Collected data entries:
_____

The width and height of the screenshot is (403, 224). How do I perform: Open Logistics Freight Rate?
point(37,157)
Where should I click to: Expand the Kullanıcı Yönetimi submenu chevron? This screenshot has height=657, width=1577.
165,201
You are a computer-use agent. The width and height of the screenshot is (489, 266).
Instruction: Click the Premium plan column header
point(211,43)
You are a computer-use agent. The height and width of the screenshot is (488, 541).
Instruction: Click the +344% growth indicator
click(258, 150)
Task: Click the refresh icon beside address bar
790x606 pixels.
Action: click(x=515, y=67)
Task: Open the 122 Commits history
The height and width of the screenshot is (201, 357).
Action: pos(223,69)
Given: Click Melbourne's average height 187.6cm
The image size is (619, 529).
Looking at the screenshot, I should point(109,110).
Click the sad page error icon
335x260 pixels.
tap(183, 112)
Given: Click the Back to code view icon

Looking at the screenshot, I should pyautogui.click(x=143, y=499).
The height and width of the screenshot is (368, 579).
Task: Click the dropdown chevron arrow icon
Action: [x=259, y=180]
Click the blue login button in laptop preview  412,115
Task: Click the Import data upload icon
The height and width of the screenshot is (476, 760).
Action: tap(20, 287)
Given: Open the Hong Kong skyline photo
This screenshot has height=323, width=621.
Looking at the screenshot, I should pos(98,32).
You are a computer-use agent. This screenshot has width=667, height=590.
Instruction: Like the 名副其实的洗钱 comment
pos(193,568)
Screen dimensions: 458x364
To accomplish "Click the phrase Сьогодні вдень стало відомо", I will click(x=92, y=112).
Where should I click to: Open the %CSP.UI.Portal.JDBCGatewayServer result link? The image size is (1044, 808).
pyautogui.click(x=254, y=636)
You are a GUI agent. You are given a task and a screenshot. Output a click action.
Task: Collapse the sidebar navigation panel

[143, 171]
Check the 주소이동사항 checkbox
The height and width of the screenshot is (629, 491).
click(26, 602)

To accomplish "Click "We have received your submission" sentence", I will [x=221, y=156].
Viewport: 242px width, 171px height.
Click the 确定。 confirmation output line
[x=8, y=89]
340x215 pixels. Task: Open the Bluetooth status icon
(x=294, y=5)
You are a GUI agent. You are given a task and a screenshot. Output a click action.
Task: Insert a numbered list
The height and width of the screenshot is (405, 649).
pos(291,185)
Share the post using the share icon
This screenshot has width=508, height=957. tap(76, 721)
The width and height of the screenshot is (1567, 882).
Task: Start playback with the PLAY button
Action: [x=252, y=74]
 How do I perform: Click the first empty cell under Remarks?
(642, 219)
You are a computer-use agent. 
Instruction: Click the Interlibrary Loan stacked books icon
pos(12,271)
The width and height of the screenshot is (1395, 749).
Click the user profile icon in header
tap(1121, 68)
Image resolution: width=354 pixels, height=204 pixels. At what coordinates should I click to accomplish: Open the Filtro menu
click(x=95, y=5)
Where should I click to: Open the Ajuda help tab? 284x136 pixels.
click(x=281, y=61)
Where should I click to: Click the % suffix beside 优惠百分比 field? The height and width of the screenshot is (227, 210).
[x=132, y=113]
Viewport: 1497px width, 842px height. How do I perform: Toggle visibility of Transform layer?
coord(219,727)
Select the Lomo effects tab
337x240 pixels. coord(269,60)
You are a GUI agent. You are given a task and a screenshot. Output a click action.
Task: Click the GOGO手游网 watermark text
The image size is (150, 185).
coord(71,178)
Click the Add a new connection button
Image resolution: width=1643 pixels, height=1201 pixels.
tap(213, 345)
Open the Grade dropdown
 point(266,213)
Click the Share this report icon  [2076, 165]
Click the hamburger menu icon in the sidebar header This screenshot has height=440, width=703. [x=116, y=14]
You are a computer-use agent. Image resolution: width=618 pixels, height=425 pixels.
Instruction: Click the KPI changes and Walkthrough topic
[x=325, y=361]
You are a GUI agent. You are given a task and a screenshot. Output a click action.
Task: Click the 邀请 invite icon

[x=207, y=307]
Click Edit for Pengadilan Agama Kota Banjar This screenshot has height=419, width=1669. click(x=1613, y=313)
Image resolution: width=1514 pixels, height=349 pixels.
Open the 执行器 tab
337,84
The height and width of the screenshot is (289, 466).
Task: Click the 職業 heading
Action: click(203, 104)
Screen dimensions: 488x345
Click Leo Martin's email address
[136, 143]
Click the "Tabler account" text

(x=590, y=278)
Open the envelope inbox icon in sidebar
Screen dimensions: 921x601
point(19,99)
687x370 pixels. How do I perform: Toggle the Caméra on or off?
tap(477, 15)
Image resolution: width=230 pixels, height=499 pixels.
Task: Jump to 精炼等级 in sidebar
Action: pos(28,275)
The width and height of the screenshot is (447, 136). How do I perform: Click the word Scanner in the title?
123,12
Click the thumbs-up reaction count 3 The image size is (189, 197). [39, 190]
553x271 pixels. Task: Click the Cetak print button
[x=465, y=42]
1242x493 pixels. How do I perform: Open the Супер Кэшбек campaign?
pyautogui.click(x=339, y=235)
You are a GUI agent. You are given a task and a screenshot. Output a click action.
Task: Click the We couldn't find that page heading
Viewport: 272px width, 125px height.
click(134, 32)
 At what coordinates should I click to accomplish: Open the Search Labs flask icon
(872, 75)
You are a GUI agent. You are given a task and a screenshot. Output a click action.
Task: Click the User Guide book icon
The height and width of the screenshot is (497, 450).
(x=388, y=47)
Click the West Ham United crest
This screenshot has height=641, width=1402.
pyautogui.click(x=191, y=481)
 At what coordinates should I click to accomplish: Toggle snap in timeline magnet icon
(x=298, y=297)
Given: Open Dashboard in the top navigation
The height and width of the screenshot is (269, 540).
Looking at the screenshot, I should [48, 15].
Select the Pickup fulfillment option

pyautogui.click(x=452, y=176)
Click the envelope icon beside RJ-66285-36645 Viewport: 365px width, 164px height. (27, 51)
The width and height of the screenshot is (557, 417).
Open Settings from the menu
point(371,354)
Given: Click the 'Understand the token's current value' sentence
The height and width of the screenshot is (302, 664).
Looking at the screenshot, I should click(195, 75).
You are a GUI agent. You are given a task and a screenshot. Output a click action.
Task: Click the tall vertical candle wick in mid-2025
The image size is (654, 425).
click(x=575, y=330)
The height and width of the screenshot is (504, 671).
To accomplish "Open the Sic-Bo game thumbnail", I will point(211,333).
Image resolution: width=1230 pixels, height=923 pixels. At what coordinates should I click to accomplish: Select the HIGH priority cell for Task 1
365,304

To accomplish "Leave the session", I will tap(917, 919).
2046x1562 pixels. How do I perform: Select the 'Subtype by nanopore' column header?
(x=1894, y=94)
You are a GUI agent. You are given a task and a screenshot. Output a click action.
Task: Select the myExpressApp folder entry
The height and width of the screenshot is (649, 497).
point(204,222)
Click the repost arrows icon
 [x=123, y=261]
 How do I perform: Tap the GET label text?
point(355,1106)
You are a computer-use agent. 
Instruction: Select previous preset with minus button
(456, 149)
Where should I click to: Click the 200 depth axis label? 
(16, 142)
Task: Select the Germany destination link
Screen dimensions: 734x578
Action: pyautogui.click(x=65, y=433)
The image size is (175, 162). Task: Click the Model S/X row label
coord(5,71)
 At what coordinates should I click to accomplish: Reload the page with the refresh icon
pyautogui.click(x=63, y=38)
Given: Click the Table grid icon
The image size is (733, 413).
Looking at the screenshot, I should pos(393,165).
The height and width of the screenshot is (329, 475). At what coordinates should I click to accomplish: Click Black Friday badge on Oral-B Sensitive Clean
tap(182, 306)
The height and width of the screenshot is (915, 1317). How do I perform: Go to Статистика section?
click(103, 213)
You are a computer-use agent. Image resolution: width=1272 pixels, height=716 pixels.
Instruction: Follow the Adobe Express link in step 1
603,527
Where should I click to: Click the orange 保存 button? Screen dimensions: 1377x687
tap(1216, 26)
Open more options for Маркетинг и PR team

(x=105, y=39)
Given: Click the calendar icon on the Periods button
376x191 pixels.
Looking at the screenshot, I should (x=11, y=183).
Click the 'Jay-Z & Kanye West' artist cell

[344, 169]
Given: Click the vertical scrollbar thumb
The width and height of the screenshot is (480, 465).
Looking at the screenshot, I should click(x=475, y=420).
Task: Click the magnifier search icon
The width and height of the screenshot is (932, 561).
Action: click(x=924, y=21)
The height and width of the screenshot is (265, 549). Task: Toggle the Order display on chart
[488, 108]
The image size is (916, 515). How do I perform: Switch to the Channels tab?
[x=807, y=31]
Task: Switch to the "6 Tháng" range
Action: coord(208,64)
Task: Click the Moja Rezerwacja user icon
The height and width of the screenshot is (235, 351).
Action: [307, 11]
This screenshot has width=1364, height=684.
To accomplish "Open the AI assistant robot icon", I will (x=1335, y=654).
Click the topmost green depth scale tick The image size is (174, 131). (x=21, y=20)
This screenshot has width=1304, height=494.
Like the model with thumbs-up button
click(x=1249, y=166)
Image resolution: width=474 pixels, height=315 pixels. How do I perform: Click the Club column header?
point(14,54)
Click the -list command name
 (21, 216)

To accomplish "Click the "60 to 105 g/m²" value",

_____

_To do:_
Give solely the number of lines in the data that contain the string "will".

_Finished exercise:_
5